La tendance était à la détente sur le sujet épineux de la présence des téléphones portables dans les hôpitaux britanniques. Après une série d'études allant soit dans un sens soit dans l'autre, l'autorité anglaise de la Santé s'était prononcée en faveur d'un
assouplissement de l'interdiction.
Cependant, une étude publiée dans le journal
Critical Care met les pieds dans le plat en soulignant que sur les 61 appareils médicaux testés, la plupart ont été affectés par la présence d'un téléphone portable. Dans ces conditions, la présence de mobiles à proximité d'équipements médicaux critiques (réanimation notamment) ne serait pas sans danger pour les patients.

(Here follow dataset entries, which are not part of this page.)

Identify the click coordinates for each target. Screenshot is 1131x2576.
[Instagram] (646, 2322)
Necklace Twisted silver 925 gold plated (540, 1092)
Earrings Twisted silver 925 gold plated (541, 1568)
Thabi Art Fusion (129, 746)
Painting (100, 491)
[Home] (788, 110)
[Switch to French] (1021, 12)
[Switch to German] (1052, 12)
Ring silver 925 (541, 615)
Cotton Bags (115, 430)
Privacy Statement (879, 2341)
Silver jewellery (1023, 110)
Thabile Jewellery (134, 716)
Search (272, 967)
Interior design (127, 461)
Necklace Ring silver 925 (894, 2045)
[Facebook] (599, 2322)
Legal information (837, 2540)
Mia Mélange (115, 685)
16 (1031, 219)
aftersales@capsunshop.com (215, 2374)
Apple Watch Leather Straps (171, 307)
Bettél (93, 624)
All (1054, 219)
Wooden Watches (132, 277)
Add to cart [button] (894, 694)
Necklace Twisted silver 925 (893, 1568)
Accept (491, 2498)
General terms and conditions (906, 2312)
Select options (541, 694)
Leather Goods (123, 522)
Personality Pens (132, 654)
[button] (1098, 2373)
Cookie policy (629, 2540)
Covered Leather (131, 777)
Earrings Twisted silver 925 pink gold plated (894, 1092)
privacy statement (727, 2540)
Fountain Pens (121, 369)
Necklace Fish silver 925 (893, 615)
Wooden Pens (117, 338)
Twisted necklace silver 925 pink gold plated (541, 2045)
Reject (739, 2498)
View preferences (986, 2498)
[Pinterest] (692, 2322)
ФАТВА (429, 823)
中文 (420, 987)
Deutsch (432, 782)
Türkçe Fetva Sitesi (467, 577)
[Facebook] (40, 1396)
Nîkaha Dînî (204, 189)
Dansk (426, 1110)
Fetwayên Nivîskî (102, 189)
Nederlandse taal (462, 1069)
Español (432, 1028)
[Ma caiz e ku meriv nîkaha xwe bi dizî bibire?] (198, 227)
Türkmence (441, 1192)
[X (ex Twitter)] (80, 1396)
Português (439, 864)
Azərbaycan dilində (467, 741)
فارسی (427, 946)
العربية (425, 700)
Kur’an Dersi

Les appareils médicaux testés vont des appareils de surveillance aux pompes à seringues en passant par des dialyseurs. Certains d'entre-eux sont
simplement perturbés tandis que d'autres peuvent conduire à une
influence directe sur le patient.
Un juste milieu à trouverLes mobiles 3G semblent avoir en moyenne moins d'influence que les terminaux 2G employés dans l'étude. Celle-ci reconnaît toutefois que les incidents n'interviennent que si le téléphone
est placé à quelques centimètres de l'appareil médical et recommande donc d'instituer une distance de sécurité d'un mètre.
La ligne du
MHRA (
Medicines and Healthcare Products Regulatory Agency ) est d'interdire les mobiles dans les
zones sensibles, comme les unités de soins intensifs et les unités de soins aux prématurés, dans lesquelles les patients sont reliés à des systèmes complexes dont les perturbations peuvent avoir de très graves conséquences.
De l'autre côté, médecins et patients réclament plus de souplesse dans l'interdiction des mobiles dans les hôpitaux. Ils sont soutenus par la
British Medical Association qui maintient qu'il n'y a pas de preuves évidentes de problèmes d'appareils médicaux directement liés aux téléphones portables.